Deixando Hermogênio o governo, e já temporariamente afastado o seu grande aliado, entrou Petrópolis num período infrene de agitação política, até que em 1913, em conseqüência ao fato de Nilo Peçanha ter entregue as posições políticas a outros estranhos ao Município, que não apoiaram a sua candidatura, reabre-se, pelas dificuldades em que Leopoldo Bulhões, Senador de Goiás e Presidente da Casa, se encontrava de governar, opostas pela oposição, a ameaça de nomeação do Prefeito.

A luta é grande. A Câmara, por seus elementos oposicionistas, tendo à frente Sá Earp e Joaquim Moreira a sustentarem com galhardia, brilho e invulgar coragem cívica, a sua independência.

A imprensa se apaixona.

Abre-se luta entre os “goianos”, como os apelidou o Diário da Manhã de que Sá Earp era o redator-chefe, e os por ele chamados autonomistas. Polêmica séria, vibrante, rica de ensinamentos.

A Câmara resiste.

Condiciona-se à anulação do alistamento eleitoral então recente, a não nomeação de Prefeito.

O alistamento, que havia dado ganho de causa nas eleições aos oposicionistas, é mantido pelo Poder Judiciário em recurso interposto pelo Partido Municipal.

Moreira adaptou-se. Sá Earp e seus companheiros resistem ainda.

E o Governo do Estado, para manter Bulhões, aceita o fato de se estar construindo estrada estadual, baixa o Decreto nº 1302 de 28 de julho de 1916 criando a Prefeitura em Petrópolis, com provimento mediante nomeação do Presidente.

E Nilo, por Ato de 30 de julho de 1916, decreta finalmente, a intervenção branca no Município, nomeando para o cargo Oswaldo Cruz que se empossa em 18 de agosto do mesmo ano.

E assim se encerra na história de Petrópolis o ciclo de 57 anos durante o qual esta Câmara governou o Município, e no desenrolar dos quais escreveu as mais belas páginas de sua epopéia na defesa das liberdades públicas e trouxe para cidade os maiores exemplos de civismo e as realizações administrativas mais importantes.

Em 1922, o Prefeito passa a ser eleito.
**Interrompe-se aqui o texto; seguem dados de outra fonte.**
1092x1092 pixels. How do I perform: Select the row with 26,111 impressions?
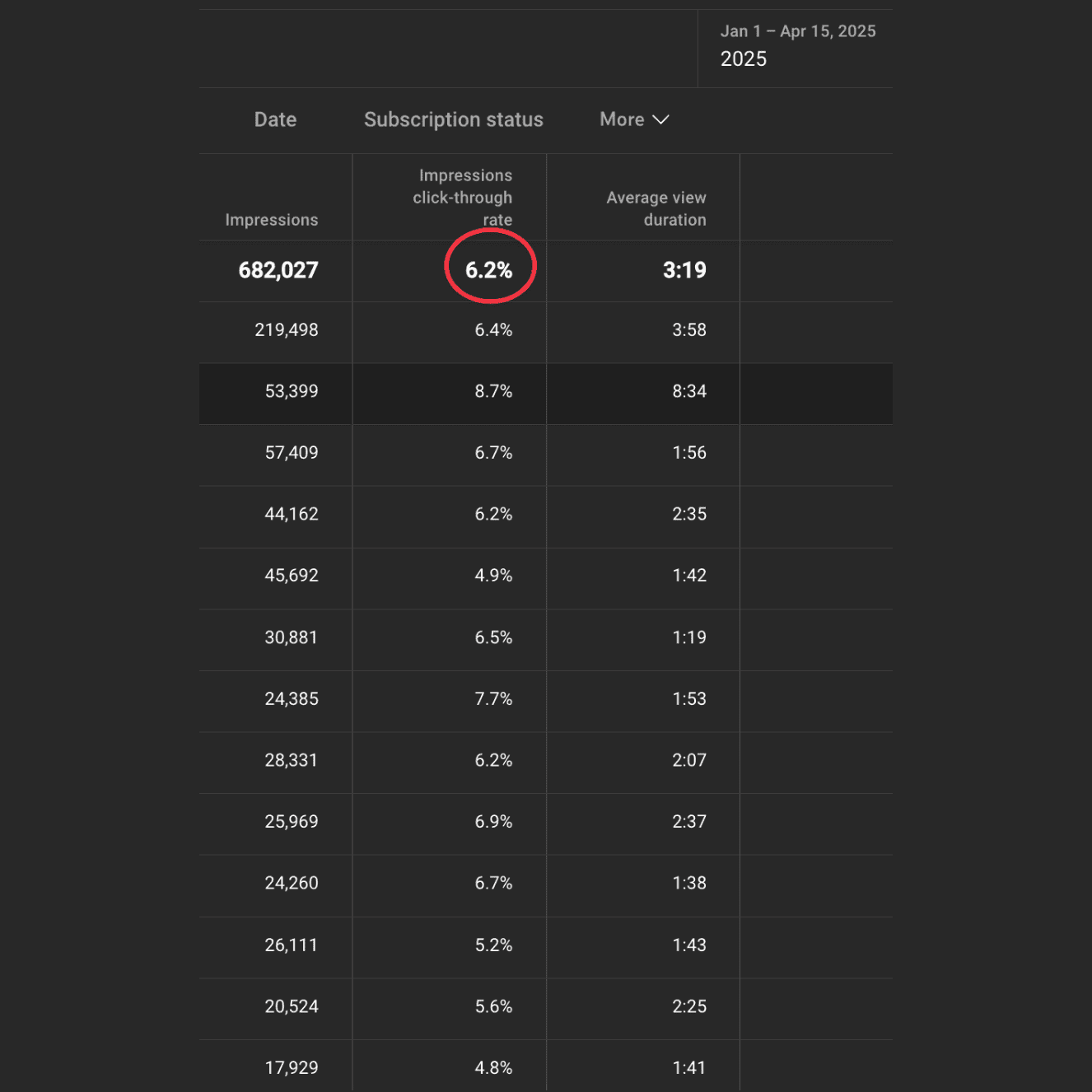point(291,945)
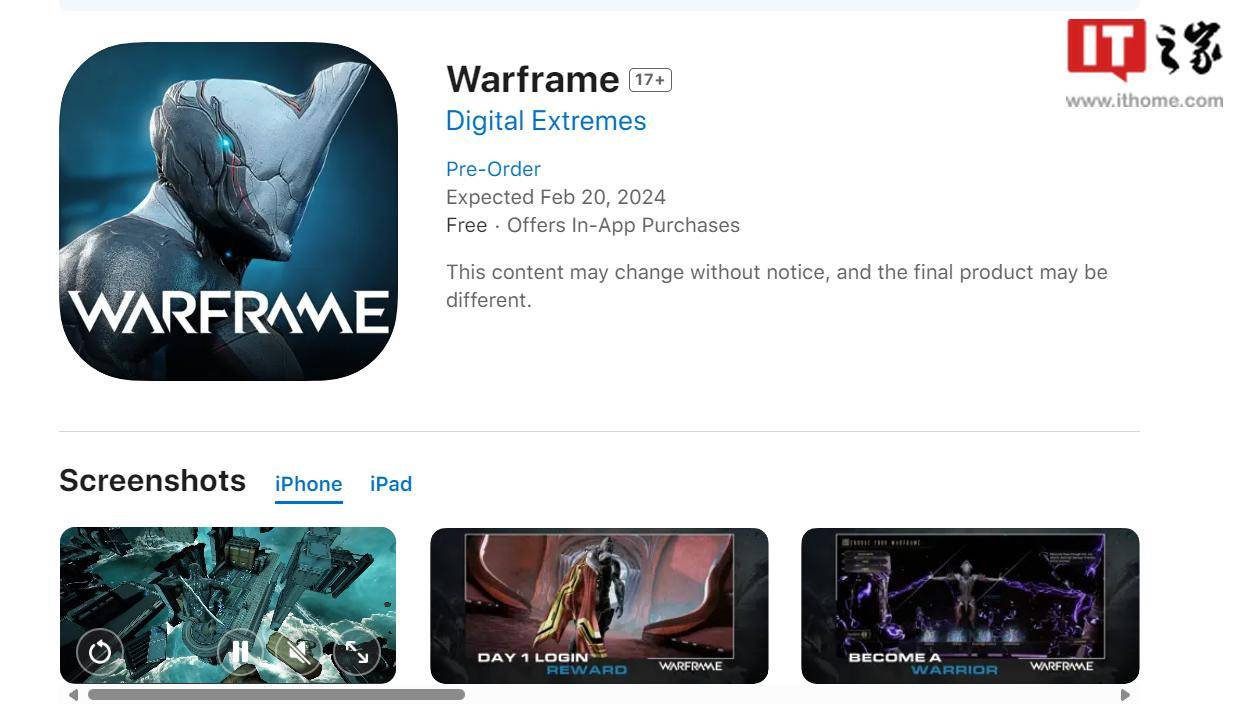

Restaura-se, assim, mantido o sistema da separação dos poderes municipais, o regime de plena autonomia dos negócios públicos do Município.

E não podem os petropolitanos esquecer a bela página em que esta Câmara deixou gravada o senso de dignidade com que exerceu as suas prerrogativas, volvendo à época mais recente, após a noite trevosa dos lamentáveis tempos da ditadura e cujo alvorecer se deu em 1945.

Forte o Executivo em 1947. E esta Câmara, ameaçados de violência alguns de seus vereadores, resistiu impávida, em sessões que se prolongaram madrugada a dentro, garantida por força federal. E põe abaixo por esmagadora maioria, empréstimos que, quase à força pleiteado, oneraria por longos vários anos, o erário do Município.

Vale a referência, porque estamos fazendo História.

Honrando a Câmara Municipal de Petrópolis com emoção, não posso deixar de aplaudir-lhe os brios, instando-a a que assim continue para glória de Petrópolis, lembrando palavras, já referidas, de Taine:

“Para que a sociedade municipal seja viva e vivedoira, cumpriria que tivesse no coração e no espírito este pensamento que já não tem: ´Estejamos juntos na mesma barca; a barca é nossa, nós é que a tripulamos! Aqui estamos todos, para a menear nós mesmos, por nossas mãos, cada qual no seu lugar, no seu posto, com o seu quinhão, pequeno ou grande, na manobra´”.